È un derby dai tanti motivi, quello che si disputerà questa sera. Motivi quasi tutti colorati di giallorosso ma che potrebbero finire per «caricare» proprio i biancocelesti. La Roma, infatti, va a caccia della vittoria consecutiva numero 11 in campionato, che le darebbe il record all-time e le garantirebbe un posto ancor più solido nella storia del calcio italiano. Alla Roma questa suggestione e alla Lazio quella di fare ai cugini uno sgambetto che sarebbe anche questo, quindi, storico. Il secondo motivo è l’incidente di Francesco Totti, capitano coraggioso e sfortunato, vissuto come uno psicodramma dai tifosi giallorossi. «Gioco con loro», annuncia Totti. Parole commoventi, ma nessuno può essere così ingenuo da pensare che davvero sia la stessa cosa. Le lacrime e la settimana di «lutto» nazionale per il campione di Porta Metronia, vissuto tanto in chiave giallorossa quanto in chiave azzurra, potrebbe aver dato qualche stimolo in più anche alla Lazio, oltre agli ovvi vantaggi tecnici.

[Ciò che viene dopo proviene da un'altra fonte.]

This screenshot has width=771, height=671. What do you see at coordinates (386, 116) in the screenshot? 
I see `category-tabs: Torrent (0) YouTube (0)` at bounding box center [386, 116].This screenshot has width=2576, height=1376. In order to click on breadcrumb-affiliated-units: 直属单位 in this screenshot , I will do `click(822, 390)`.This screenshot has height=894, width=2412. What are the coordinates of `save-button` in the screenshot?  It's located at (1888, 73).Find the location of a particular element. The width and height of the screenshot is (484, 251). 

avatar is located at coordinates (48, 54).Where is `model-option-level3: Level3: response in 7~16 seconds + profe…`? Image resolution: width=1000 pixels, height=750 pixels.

Di certo le due squadre arrivano con umori e gambe molto diversi rispetto a quanto farebbe intuire la classifica. La Roma, che se il campionato fosse iniziato al derby dell’andata sarebbe oggi seconda in classifica a tre punti dalla Juventus, è sì squadra dei record, ma sul suo rendimento potrebbero pesare certamente di più, oltre agli infortuni eccellenti, la stanchezza post-Brugge, una condizione atletica in calo dopo le scintille di gennaio e un po’ di appagamento. La Lazio è invece euforica dopo il colpo di Firenze, più alleggerita dalle responsabilità della classifica e in condizioni fisiche assai migliori. E quindi? Quindi pronostico in bilico. Che novità per un derby, vero?